2) Use timing statements in your code to measure elapsed time during the algoritm. In the multithreaded case, only measure elapsed time on the main thread.
3) Derived from your code:
int i, total_sum = 0;
for (i = 0; i < n; i++)
total_sum += SQR(i + 1);
A much larger consideration comes to scheduling. The easiest way for kernel-side threading to be implemented is for each thread to get equal time regardless. Processes are just threads with their own memory space. IF all threads get equal time, adding a thread takes you from 1/n of the time to 2/(n + 1) of the time, which is obviously better given > 0 other threads that aren't you.
Actual implementations may and do vary wildly though.
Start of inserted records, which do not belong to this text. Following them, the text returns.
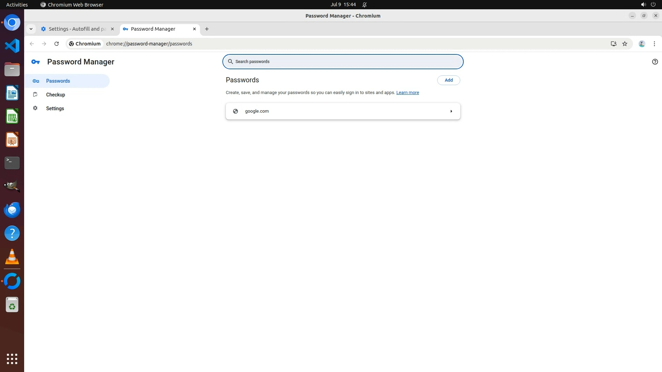Click the reload page icon

pos(57,44)
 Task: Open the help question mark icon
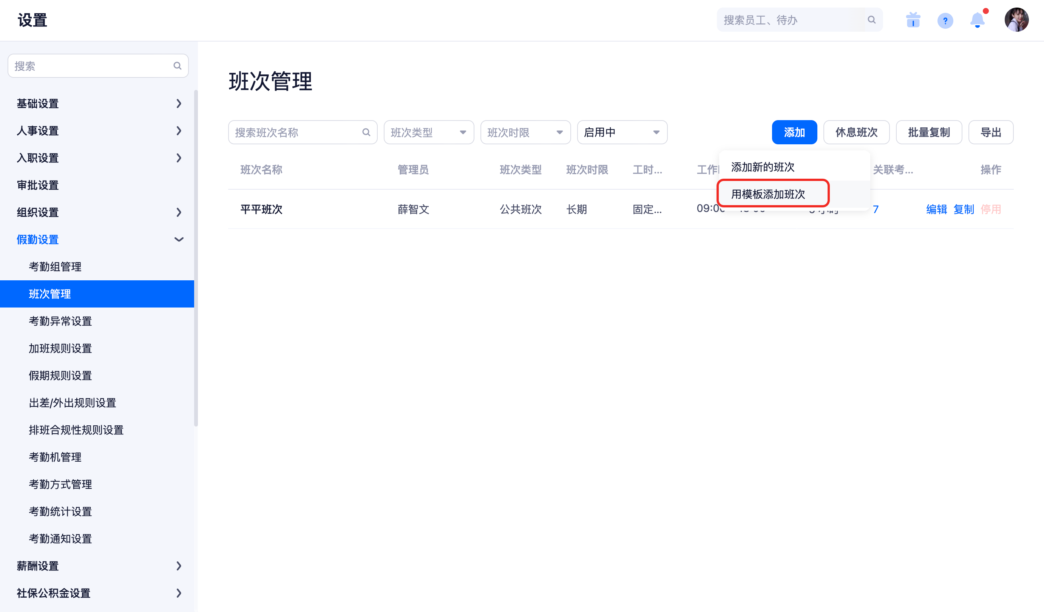(945, 20)
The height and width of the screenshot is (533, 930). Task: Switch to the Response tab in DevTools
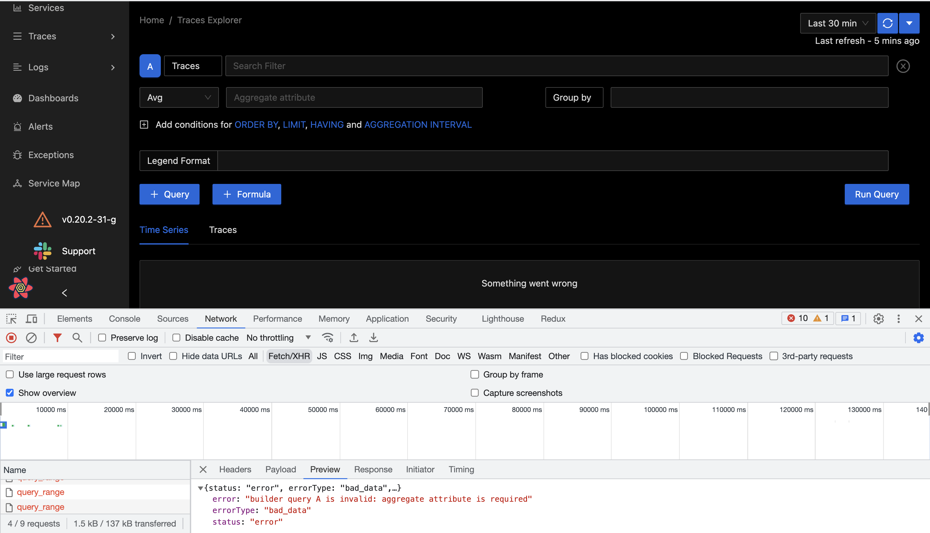[373, 469]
Off-topic a bit, but maybe avoid the mutex by having each thread write it's result into an array element (so assign "results = calloc(sizeof(int), p)" (btw "p" is an awful name for the variable holding the number of threads) and results[thr] = local_sum), and have the joining thread (well, main()) do the summing of the results. So each thread is responsible for just calculating its total: only main(), which orchestrates the threads, joins their data together. Separation of concerns.
For extra credit (:p), use the arg passed to do_calc() as a way to pass the thread ID and the location to write the result to rather than relying on a global array.